Compte tenu du nombre de représentations programmées, les distributions sont triplées, voire quadruplées. Le public n’en a cure, car il vient à Bregenz pour le spectacle et non pour les voix. Et d’ailleurs, ce soir le plateau vocal ne brille pas particulièrement, à l’instar du Duc de Sergey Romanovsky, qui ne s’embarrasse pas de nuances et qui s’égosille dans les aigus. Yngve Søberg incarne, pour sa part, un Rigoletto un peu terne vocalement et avare en émotion. Mais la soirée révèle néanmoins une pépite : la Gilda d’Ekaterina Sadovnikova, à la voix cristalline et lumineuse. Son « Caro nome » restera comme le point d’orgue de la soirée.
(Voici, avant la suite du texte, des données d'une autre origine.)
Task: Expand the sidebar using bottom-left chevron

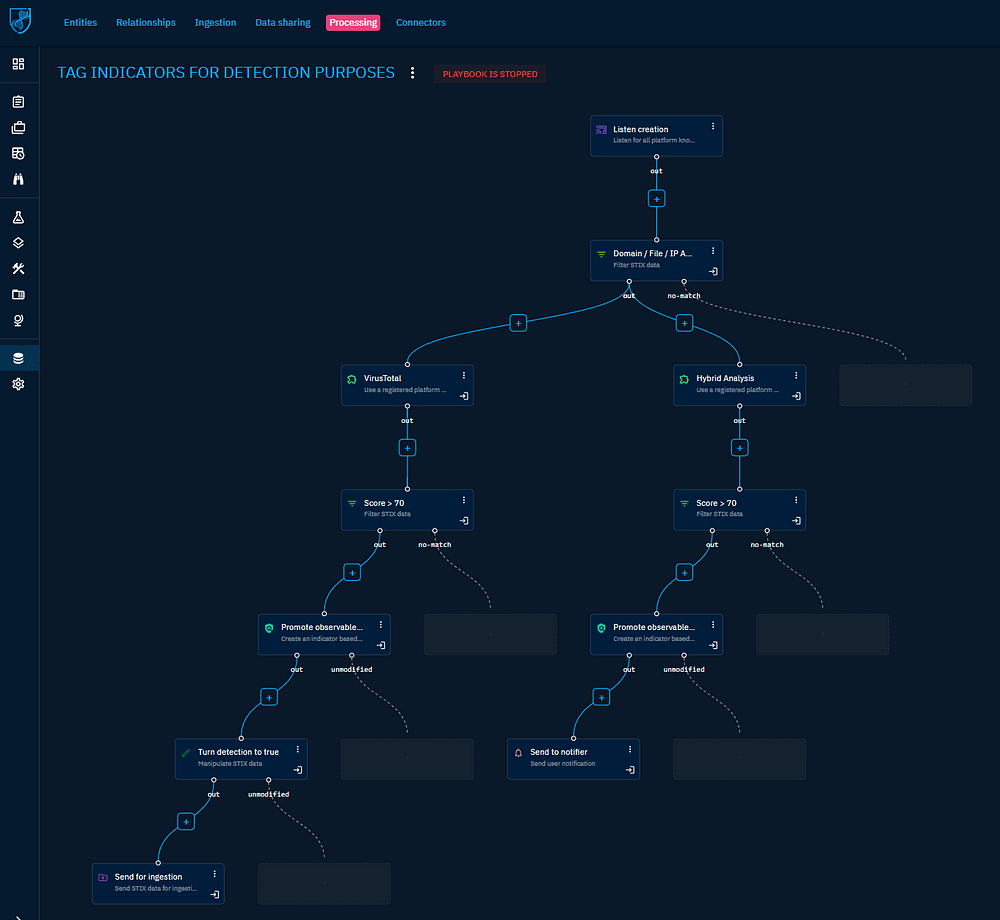Action: coord(18,912)
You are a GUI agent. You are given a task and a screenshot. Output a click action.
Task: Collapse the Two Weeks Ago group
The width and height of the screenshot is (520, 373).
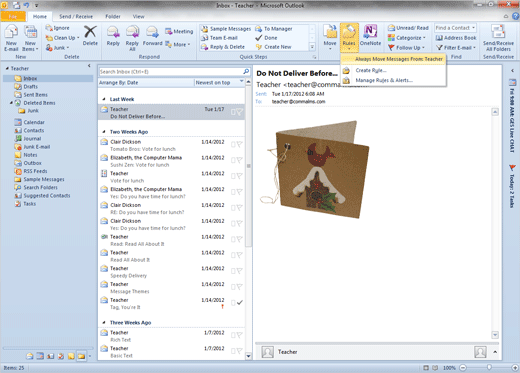coord(104,132)
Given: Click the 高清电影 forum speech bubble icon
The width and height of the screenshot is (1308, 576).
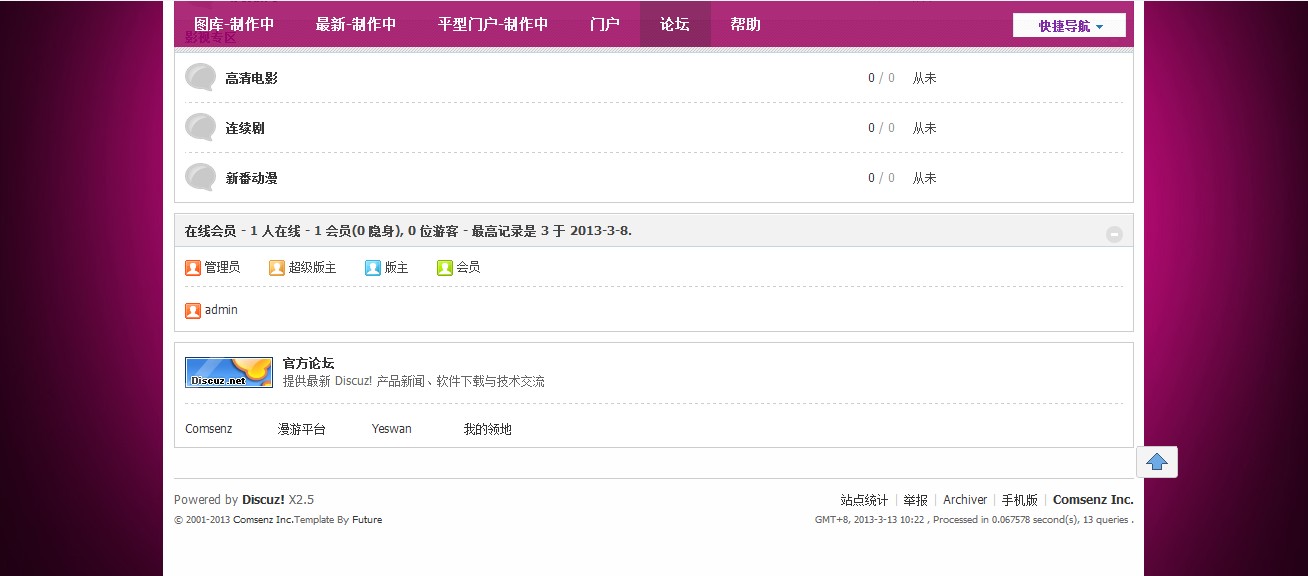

A la tête de l’Orchestre symphonique de Vienne, Enrique Mazzola offre une lecture alerte et transparente, sans aucune pesanteur, à l’image du ballon lâché par Rigoletto dans le ciel de Bregenz. Traditionnellement, le spectacle sur la scène lacustre est repris l’année suivante. 2020 sera donc encore placé sous le signe de Rigoletto à Bregenz.